I want to specify the env vars using GitHub repository secrets and specify it on cloudrun deploy.

[google-labs-jules]

@jules now I am faced with this when running action:

Ready condition status changed to False for Revision cofacts-ai-00002-hhz with message: spec.template.spec.containers[1].env[1].value_from.secret_key_ref.name: Permission denied on secret: projects/236494820908/secrets/GOOGLE_API_KEY/versions/latest for Revision service account 236494820908-compute@developer.gserviceaccount.com. The service account used must be granted the 'Secret Manager Secret Accessor' role (roles/secretmanager.secretAccessor) at the secret, project or higher level.\nspec.template.spec.containers[1].env[2].value_from.secret_key_ref.name: Permission denied on secret: projects/236494820908/secrets/LANGFUSE_PUBLIC_KEY/versions/latest for Revision service account 236494820908-compute@developer.gserviceaccount.com. The service account used must be granted the 'Secret Manager Secret Accessor' role (roles/secretmanager.secretAccessor) at the secret, project or higher level.\nspec.template.spec.containers[1].env[3].value_from.secret_key_ref.name: Permission denied on secret: projects/236494820908/secrets/LANGFUSE_SECRET_KEY/versions/latest for Revision service account 236494820908-compute@developer.gserviceaccount.com. The service account used must be granted the 'Secret Manager Secret Accessor' role (roles/secretmanager.secretAccessor) at the secret, project or higher level."

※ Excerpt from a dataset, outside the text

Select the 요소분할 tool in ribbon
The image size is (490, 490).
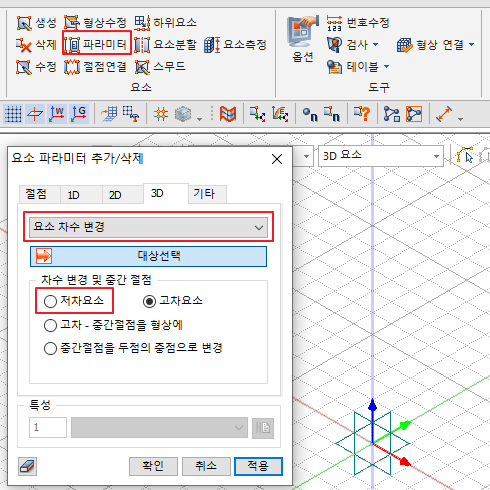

I want to specify the env vars using GitHub repository secrets and specify it on cloudrun deploy.

Understood. The previous setup relied on Google Secret Manager for these variables, which requires granting the Secret Manager Secret Accessor role to the Cloud Run service account.

Since you want to use GitHub repository secrets directly at deployment time instead, I've updated the service.template.yaml to expect plain string interpolation and configured deploy.yml to securely pass ${{ secrets.GOOGLE_API_KEY }}, ${{ secrets.LANGFUSE_PUBLIC_KEY }}, and ${{ secrets.LANGFUSE_SECRET_KEY }} through envsubst during the Generate Service YAML step.

This bypasses Secret Manager entirely for Cloud Run deployment while still keeping the secrets out of the codebase.